The evolution from traditional right ventricular pacing to CRT to conduction system pacing represents exactly how medical science should work: recognizing limitations, understanding mechanisms, and developing more refined approaches. Each step builds on the last, and patients gradually get access to better options.

What I find particularly exciting about His bundle pacing is that it represents a return to physiology. Instead of accepting that artificial pacing will always be imperfect, researchers asked: what if we could make the heart's own system work again? It's a fundamentally different philosophy, and the early results suggest it has real merit.

Practical Considerations and What's Next

For patients, the decision about pacing involves weighing many factors. Conduction system pacing requires specialized training and experience - not every electrophysiologist has extensive experience with these techniques yet. The procedures may take longer than traditional pacemaker implantation, and there's a learning curve involved.

As more trials like NCT05491655 report results, the evidence base will grow. We'll get better at predicting who responds best to which approach. Techniques will continue to be refined, and training will improve.

For now, if you or a loved one has heart failure with conduction abnormalities, it's worth asking your cardiologist about conduction system pacing options. The technology has progressed to the point where it's no longer experimental - it's becoming part of standard care at many centers.

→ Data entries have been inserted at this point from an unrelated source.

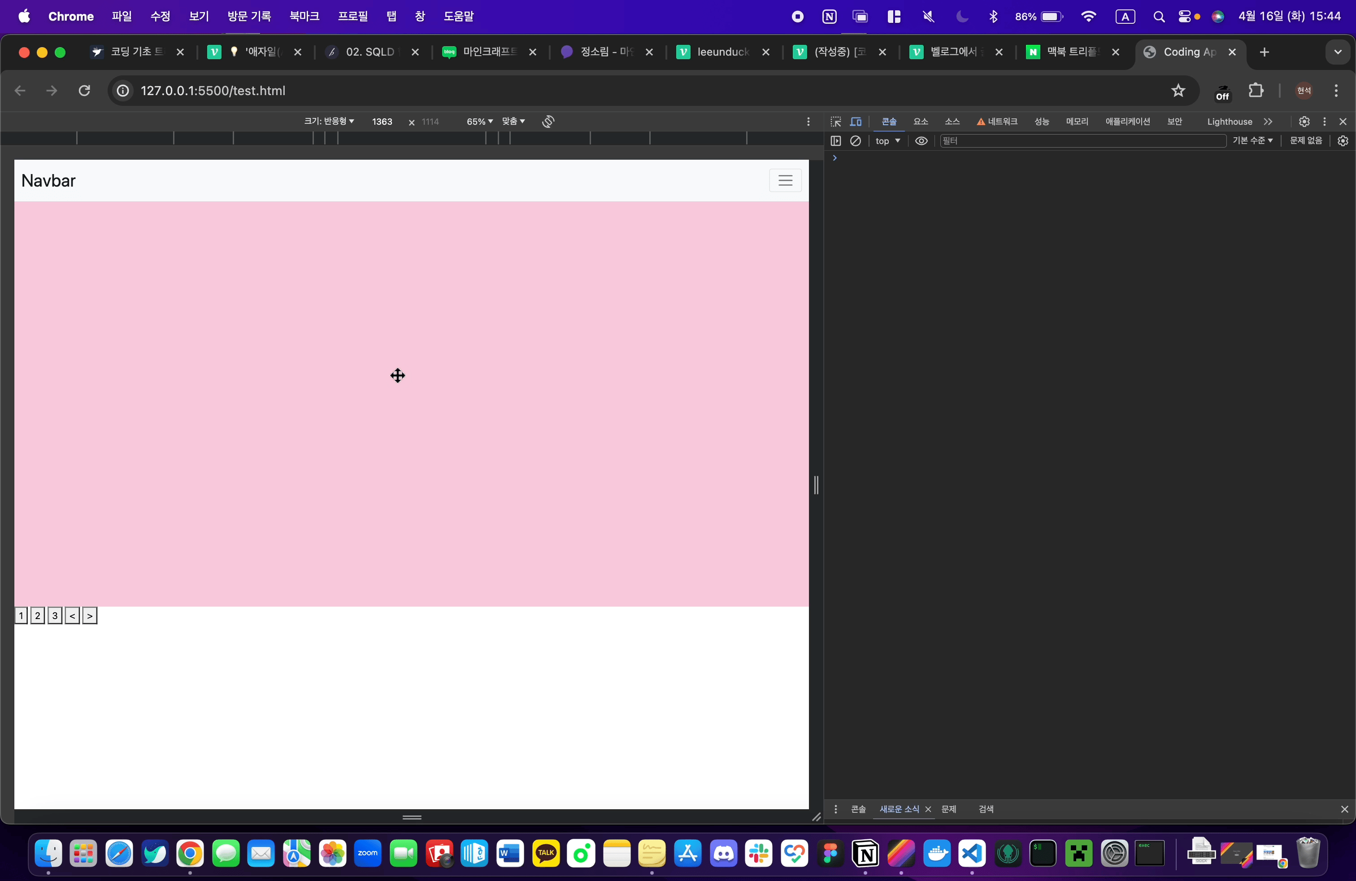Expand the 65% zoom dropdown
1356x881 pixels.
coord(479,121)
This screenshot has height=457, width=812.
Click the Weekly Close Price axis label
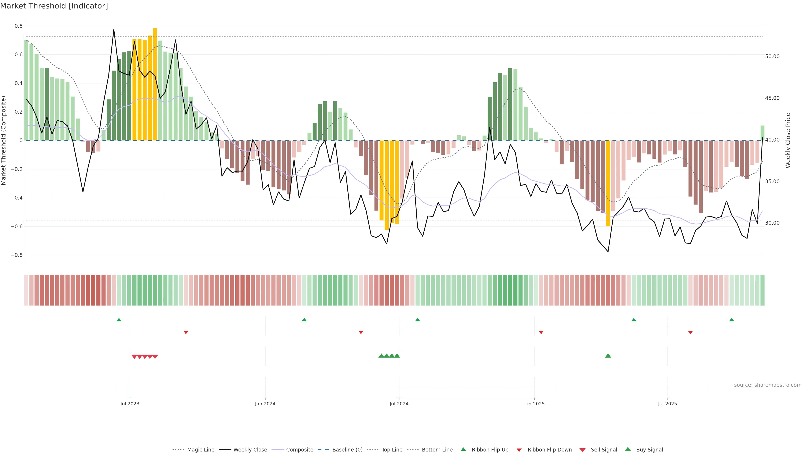click(788, 140)
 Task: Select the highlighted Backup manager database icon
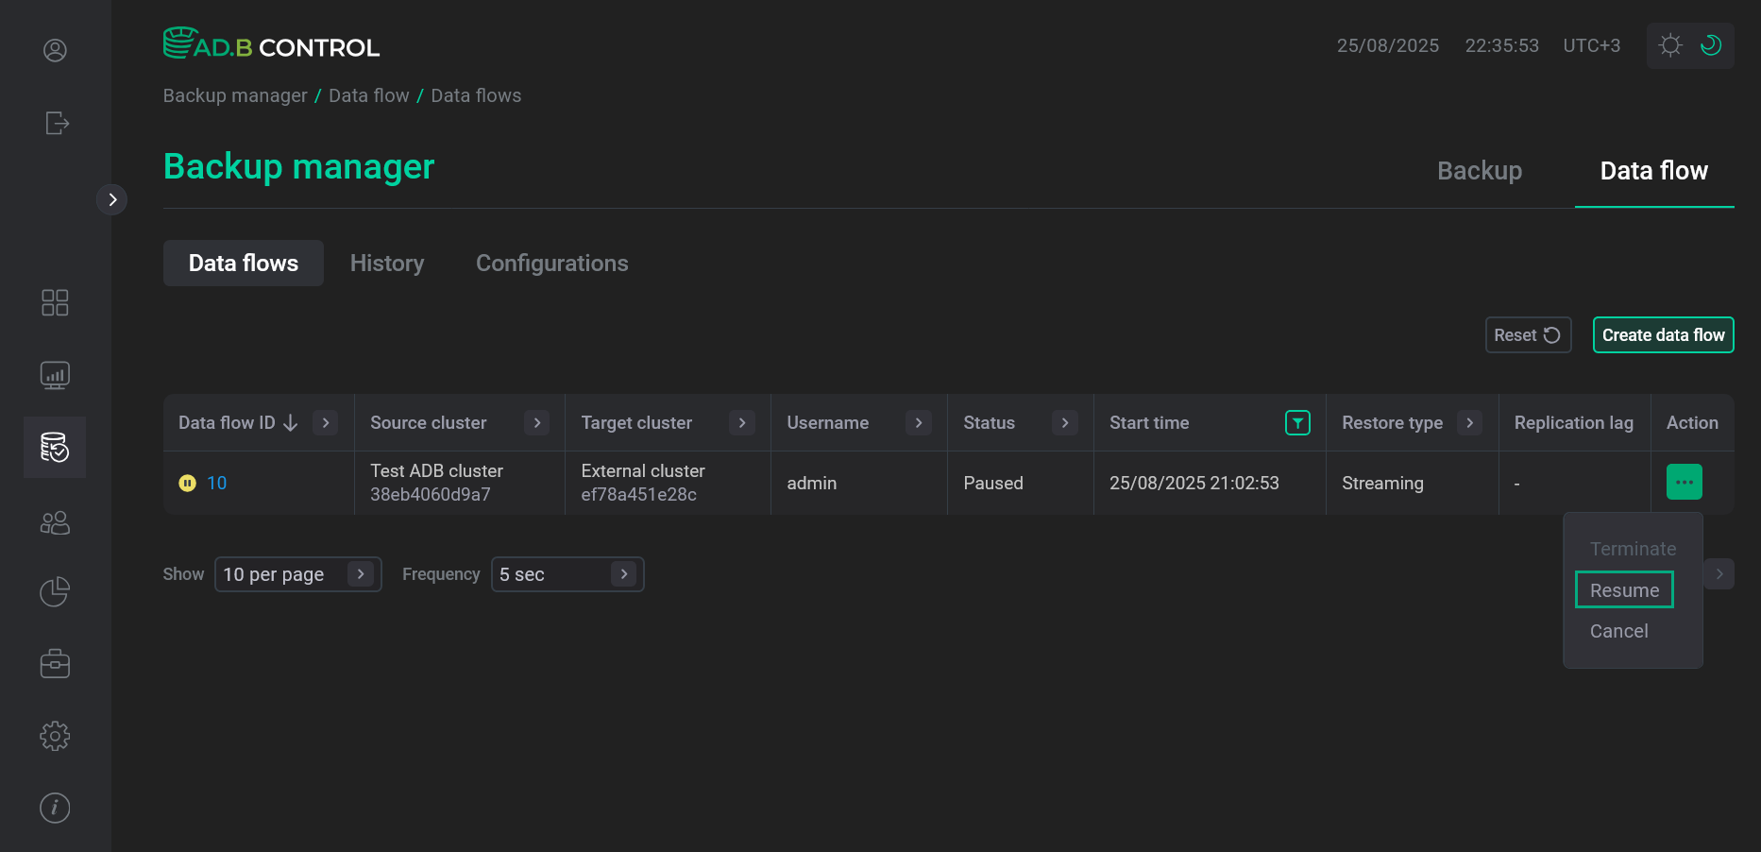pyautogui.click(x=55, y=448)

And if you ever meet anyone named His, you can thank them for their ancestor's discovery. Although given that Wilhelm His Jr. has been dead for over a century, that might be a weird conversation to have.


References:
- ClinicalTrials.gov Identifier: NCT05491655
- His Optimized Pacing Evaluated for Heart Failure (HOPE-HF) Trial. Eur Heart J. 2022. (doi: 10.1093/eurheartj/ehac553)
- "A Randomized Trial of His Pacing Versus Biventricular Pacing" - JACC Clinical Electrophysiology
- "2023 HRS/APHRS/LAHRS Guideline on Cardiac Physiologic Pacing" - Heart Rhythm Society

Disclaimer: This blog post is for informational purposes only and does not constitute medical advice. Decisions about cardiac devices should be made in consultation with a qualified cardiologist or electrophysiologist who can evaluate your individual situation. Clinical trials are research studies, and individual results may vary. Images and graphics are for illustrative purposes only and do not depict actual medical devices, procedures, mechanisms, or research findings from the referenced studies.